Clark Hill has traditionally focused on education financings, said James ­Crowley, who works in the education and municipal law group.

The firm represents more than 150 public schools and 40 charter schools across the state, he said.

“We’re now a full service public finance firm in every respect,” Schwartz said. “In the general tax-exempt bond practice, we now cover every area of public finance.”

Schwartz, 63, started his career in 1973 at Dickenson Wright PLLC.

Since then he’s worked at a handful of Michigan firms and developed a practice that focuses on project financings, private-activity bonds, and private school and higher education financings.

Clark Hill represents Detroit in several areas, including its police and fire retirement system.

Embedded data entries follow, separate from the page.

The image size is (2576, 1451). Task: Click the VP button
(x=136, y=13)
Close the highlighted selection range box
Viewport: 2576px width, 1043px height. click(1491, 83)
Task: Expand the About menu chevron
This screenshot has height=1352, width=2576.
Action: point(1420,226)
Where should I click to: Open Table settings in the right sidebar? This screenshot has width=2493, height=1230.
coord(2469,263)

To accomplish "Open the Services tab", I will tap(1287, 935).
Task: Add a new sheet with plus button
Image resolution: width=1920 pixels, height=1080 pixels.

The firm now hopes to increase its role as bond counsel. Schwartz said people are optimistic that new Mayor Dave Bing will help revitalize the troubled city. 

“He put together a transition team when he entered office a year ago, and he’s got a good strategic plan,” Schwartz said of Bing.

On the state level, the economy continues to take a bite out of the bond ­business.

“The big problem is tax revenue,” Schwartz said. “As property values shrink, so do tax revenues, and so municipalities are reluctant to borrow and reluctant to build because of shrinking tax revenues.”

Income-tax receipts are down at the state level, he said.

But school financings have been bolstered the last year by the qualified school construction bonds available as part of the federal stimulus program, according to Crowley.

Clark Hill’s public finance practice is located in its Birmingham and Grand Rapids offices.

The firm, a full-service law firm with more than 200 attorneys. Clark Hill maintains offices in Birmingham, Lansing, Grand Rapids, Phoenix, and

Washington, D.C.

It also has a new office in Chicago. The firm ranked sixth for the first half of the year among bond counsel in Michigan, working on 11 deals valued at $140 million, according to Thomson Reuters.